Le doute arrive donc déjà dans ma tête ? Oui, je doute, non de mon projet, mais de ce qu’il restera de mes « tendres » années, celles où l’on grandit, où l’on apprend avec d’autres, ce qu’est la vie et ses obstacles. Le doute de revoir un jour à nouveau ceux que j’aime et qui me manquent déjà, à 200 km. Ceux qui m’accompagnent depuis 5 ans déjà et que j’attendrai toujours sur un bout de parvis universitaire par une matinée d’octobre….
Mais ne dit-on pas que «le doute est le début de la sagesse»…. Hum, je vais devenir extrêmement sage d’ici septembre, car les doutes ne sont à mon avis pas encore finis !

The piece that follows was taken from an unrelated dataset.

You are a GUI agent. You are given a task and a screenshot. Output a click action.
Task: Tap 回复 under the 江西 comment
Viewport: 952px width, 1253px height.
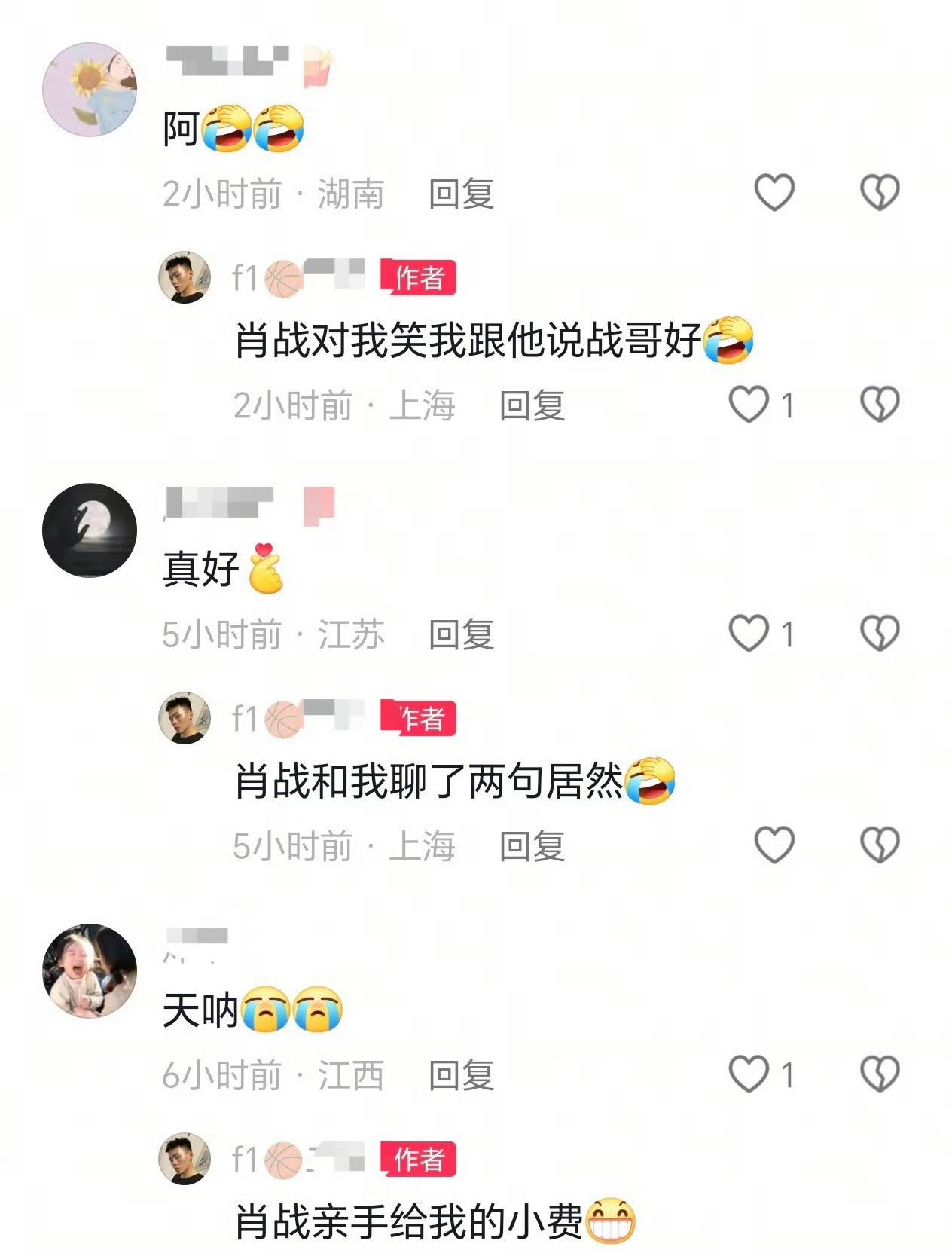click(461, 1075)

Un doux mélange de bonheur et de tristesse flotte donc sur la Provence aujourd’hui, qui, comme au diapason avec mon cœur, pleure ses larmes de printemps….

PS : le 20 mars est la journée de la francophonie à travers le monde et ses 63 états qui comptent des francophones.
En cette année 2006, on fête l’un de ses fondateurs, un poète, un écrivain du Sénégal et un grand homme, que j’avais étudié pour mon bac (DES) et que je redécouvre aujourd’hui.
Je vous invite donc à découvrir et redécouvrir comme moi celui qui reste le père de la littérature africaine : Léopold Sédar Senghor. Celui qui n’aima jamais tant que le français qui est pour lui « [….] les grandes orgues, qui se prêtent à tous les timbres, à tous les effets, des douceurs les plus suaves aux fulgurances de l’orage. Il est, tour à tour ou en même temps, flûte, hautbois, trompette, tam-tam et même canon.» (in Les Éthiopiques).